The Home Office is facing a judicial review over its decision to ignore a Grenfell Tower inquiry's recommendation to implement personal emergency evacuation plans for disabled people.

Members of Claddag, a group of residents who are disabled or have health conditions and are living in homes affected by the cladding and building safety crisis, have sent a pre-action protocol letter that argues the decision is a breach of the public sector equality duty and the European Convention on Human Rights.

In October 2019, a consultation on Personal Emergency Evacuation Plans (PEEPs) made the following recommendations in relation to disabled residents:

"e)[…] that the owner and manager of every high-rise residential building be required by law…to prepare personal emergency evacuation plans for all residents whose ability to self-evacuate may be compromised (such as persons with reduced mobility or cognition)."; and

f) […] that the owner and manager of every high-rise residential building be required by law to include up-to-date information about persons with reduced mobility and their associated PEEPs in the premises information box."

The Prime Minister initially said he supported adopting all of the recommendations made in the report.

However, in May 2022, the Home Office published its response to the PEEPS consultation, which detailed plans not to implement the two recommendations concerning evacuating disabled people. It said this was due to concerns around safety, practicality, and proportionality.

Instead, it announced it would introduce "an alternative package of initiatives that supports the fire safety of residents whose ability to self-evacuate may be compromised".
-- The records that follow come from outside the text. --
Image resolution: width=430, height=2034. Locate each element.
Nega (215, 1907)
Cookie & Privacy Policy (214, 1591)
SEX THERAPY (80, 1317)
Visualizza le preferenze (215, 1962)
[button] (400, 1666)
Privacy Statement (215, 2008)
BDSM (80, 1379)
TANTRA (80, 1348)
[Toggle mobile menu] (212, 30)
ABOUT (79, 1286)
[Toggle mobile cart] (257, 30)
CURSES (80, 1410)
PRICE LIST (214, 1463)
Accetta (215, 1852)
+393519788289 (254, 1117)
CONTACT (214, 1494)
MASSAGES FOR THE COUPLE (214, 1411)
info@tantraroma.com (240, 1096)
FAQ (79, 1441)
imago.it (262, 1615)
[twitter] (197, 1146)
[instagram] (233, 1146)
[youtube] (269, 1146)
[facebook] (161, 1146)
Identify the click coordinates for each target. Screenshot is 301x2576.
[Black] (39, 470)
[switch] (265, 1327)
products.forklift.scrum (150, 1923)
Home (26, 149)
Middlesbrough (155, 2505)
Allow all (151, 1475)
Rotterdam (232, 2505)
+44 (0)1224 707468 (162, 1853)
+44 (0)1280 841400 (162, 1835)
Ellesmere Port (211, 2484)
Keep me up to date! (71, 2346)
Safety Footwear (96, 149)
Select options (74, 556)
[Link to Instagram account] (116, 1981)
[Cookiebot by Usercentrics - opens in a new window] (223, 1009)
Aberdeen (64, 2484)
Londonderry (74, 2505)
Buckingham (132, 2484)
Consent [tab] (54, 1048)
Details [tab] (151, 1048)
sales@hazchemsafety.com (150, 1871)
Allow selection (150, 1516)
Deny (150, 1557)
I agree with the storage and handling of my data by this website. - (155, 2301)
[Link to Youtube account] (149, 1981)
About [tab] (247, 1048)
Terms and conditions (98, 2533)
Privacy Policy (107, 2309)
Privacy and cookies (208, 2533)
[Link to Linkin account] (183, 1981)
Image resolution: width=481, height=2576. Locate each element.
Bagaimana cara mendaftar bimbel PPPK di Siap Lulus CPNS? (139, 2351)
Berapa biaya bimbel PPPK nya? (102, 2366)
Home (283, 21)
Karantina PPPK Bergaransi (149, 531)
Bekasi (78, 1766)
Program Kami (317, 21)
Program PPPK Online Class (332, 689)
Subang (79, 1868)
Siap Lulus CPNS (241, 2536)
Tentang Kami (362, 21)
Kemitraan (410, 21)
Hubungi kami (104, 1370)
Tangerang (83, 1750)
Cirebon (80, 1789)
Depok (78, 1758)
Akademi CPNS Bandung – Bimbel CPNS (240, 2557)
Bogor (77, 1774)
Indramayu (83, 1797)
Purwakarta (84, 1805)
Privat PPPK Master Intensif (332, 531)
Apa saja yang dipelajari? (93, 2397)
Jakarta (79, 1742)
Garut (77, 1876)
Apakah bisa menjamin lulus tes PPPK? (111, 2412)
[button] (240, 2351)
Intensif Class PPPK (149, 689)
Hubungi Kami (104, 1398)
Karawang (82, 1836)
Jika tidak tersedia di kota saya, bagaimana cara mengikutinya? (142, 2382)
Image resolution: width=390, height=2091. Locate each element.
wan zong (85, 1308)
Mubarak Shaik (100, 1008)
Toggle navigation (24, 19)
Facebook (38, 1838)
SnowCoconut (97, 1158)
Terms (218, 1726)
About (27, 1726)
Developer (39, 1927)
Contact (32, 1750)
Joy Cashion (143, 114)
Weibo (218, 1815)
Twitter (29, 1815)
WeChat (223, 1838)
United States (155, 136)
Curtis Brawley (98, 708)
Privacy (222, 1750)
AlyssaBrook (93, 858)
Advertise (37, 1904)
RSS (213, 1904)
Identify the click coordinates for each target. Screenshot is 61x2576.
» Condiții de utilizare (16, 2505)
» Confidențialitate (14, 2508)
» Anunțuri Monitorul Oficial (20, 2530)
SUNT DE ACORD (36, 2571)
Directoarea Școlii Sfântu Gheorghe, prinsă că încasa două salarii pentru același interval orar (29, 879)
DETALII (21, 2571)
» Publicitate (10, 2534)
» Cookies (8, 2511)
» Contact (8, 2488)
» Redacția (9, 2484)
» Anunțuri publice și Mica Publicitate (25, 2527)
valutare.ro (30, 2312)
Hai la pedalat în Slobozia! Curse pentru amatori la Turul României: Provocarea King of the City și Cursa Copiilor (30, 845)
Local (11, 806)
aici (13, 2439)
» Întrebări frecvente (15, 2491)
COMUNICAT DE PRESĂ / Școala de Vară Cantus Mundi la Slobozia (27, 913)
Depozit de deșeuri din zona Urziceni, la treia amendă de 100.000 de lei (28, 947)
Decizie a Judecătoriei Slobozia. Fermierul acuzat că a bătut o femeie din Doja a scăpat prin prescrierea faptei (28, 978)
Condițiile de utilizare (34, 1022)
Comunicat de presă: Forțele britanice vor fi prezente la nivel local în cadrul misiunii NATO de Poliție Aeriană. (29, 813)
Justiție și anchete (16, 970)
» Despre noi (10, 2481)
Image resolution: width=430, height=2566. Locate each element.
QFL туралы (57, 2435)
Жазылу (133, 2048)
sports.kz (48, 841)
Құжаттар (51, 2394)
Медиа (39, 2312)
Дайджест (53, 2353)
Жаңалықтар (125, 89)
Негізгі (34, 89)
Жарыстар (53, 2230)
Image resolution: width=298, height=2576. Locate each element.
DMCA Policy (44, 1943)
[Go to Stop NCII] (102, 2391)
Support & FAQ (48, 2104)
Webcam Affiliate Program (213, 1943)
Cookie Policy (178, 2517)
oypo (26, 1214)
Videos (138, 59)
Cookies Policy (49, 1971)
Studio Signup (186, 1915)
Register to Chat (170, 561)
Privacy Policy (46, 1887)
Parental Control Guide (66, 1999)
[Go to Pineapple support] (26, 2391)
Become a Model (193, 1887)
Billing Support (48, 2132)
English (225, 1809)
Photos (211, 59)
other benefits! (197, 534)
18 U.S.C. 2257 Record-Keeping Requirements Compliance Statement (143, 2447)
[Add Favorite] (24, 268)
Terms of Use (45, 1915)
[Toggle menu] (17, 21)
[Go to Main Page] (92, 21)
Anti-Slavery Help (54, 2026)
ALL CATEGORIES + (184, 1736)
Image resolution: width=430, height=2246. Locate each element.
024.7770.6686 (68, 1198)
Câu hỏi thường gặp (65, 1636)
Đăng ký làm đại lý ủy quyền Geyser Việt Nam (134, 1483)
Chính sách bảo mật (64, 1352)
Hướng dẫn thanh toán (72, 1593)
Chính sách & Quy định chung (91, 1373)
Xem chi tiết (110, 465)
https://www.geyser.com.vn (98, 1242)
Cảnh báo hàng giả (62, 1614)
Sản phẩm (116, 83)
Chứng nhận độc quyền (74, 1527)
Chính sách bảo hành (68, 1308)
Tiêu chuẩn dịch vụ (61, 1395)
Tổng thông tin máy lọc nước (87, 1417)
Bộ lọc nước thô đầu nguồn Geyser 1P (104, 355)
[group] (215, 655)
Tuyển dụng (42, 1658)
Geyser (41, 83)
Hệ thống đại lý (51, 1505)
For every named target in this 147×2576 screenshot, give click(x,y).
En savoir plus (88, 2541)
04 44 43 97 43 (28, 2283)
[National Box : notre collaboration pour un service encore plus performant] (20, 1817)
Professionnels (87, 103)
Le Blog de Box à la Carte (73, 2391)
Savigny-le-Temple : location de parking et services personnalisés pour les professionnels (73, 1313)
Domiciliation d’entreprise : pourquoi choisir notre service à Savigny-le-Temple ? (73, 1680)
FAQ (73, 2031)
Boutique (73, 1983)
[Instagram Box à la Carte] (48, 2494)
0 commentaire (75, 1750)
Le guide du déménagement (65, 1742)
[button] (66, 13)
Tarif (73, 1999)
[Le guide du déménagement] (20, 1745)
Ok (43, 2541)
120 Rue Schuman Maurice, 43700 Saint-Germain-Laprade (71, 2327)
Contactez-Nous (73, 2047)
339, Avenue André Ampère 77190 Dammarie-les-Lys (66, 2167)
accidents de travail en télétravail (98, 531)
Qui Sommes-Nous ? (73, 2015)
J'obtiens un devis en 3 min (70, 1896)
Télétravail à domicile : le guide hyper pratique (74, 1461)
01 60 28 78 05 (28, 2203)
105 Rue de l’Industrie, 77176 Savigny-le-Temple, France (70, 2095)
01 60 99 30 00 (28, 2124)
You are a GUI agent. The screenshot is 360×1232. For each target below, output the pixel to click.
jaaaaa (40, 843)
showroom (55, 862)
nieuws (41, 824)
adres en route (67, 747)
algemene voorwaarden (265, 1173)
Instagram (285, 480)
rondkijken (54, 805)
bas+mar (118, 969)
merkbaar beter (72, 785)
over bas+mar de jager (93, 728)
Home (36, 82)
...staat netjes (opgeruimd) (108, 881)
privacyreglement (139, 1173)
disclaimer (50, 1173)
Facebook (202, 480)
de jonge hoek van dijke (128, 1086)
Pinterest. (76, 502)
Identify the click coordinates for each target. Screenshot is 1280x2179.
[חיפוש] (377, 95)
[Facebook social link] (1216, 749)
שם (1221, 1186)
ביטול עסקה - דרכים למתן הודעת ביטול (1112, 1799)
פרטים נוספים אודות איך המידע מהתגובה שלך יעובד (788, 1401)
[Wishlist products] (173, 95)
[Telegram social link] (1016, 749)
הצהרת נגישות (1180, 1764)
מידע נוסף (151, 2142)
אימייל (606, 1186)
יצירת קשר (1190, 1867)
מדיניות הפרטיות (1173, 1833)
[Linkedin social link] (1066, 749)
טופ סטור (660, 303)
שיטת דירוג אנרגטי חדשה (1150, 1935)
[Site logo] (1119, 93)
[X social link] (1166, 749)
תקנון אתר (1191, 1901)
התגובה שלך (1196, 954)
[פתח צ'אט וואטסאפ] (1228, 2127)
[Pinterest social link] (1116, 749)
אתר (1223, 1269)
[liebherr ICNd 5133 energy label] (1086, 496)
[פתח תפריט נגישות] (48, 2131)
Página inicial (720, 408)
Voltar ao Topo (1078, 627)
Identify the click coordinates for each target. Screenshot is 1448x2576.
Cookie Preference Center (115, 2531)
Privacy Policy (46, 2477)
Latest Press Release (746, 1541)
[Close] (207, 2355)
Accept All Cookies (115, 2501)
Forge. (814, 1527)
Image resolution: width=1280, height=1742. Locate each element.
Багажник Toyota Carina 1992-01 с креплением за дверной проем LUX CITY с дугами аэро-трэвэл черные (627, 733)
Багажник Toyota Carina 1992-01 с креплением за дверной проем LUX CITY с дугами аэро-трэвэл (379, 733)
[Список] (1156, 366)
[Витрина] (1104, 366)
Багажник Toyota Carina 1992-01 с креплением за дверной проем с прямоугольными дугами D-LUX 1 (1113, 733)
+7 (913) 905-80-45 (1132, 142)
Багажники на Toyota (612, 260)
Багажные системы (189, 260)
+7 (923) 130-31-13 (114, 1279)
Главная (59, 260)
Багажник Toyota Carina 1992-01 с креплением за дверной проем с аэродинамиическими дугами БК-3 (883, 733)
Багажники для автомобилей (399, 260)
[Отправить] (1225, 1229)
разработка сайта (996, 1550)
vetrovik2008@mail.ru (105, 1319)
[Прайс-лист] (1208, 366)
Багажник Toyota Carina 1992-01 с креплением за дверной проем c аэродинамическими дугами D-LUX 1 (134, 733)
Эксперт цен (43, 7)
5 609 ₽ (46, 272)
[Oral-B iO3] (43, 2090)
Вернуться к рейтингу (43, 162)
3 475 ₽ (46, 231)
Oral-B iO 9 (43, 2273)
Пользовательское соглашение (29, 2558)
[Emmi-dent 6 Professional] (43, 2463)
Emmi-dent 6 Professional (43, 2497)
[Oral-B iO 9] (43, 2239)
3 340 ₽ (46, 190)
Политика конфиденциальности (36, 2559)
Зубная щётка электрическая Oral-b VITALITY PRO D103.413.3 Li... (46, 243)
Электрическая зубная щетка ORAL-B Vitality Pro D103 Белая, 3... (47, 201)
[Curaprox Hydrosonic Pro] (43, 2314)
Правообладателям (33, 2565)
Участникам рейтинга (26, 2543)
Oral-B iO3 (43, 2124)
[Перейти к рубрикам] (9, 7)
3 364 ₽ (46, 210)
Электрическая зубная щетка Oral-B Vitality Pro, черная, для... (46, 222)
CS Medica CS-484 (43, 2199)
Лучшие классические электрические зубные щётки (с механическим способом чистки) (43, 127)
The decision prompted Claddag's founders, Sarah Rennie and Georgie Hulme, to pursue a legal challenge.

Late last month (30 May), their lawyers, Bhatt Murphy Solicitors, wrote in a pre-action protocol letter that it is "difficult to convey the degree of upset, outrage and betrayal felt by affected disabled persons and Bereaved, Survivors and Residents of Grenfell, including those who lost loved ones with disabilities in the fire at Grenfell Tower, as a result of your client's decision taken on the eve of the fifth anniversary of the fire."

The letter outlined the following grounds of argument:

  1. Failure to have regard to the key rationale (and expert evidential foundation) for the Chair's PEEPs recommendations;
  2. Breach of legitimate expectation by failing to consult on departure from the PEEPs recommendations;
  3. Unfairness in the PEEPs consultation process, which has deprived consultees of a fair opportunity to address fundamental matters relied on in the decision;
  4. Breach of the public sector equality duty in s.149 of the Equality Act 2010;
  5. Breach of Article 2 and/or Article 14 (read with Article 2) of the European Convention on Human Rights ("ECHR") in failing to put in place an adequate system to safeguard the life of disabled residents in the event of fire and/or in failing to cater for the different needs of disabled persons unable to independently evacuate from high-rise residential buildings.

The letter called upon the Home Office to confirm that it will withdraw the decision and commit to implementing the PEEPs recommendations.

It also asked for an explanation of the decision-making process between the closure of the PEEPs consultation and the decision in question.

A spokesperson for the Home Office said: "Our fire reforms will go further than ever before to protect vulnerable people as we are determined to improve the safety of residents whose ability to self-evacuate may be compromised.

 "That is why we have launched a new public consultation seeking views on an alternative package of initiatives, building on the information garnered from the Personal Emergency Evacuation Plans consultation, that enhance the safety of those residents."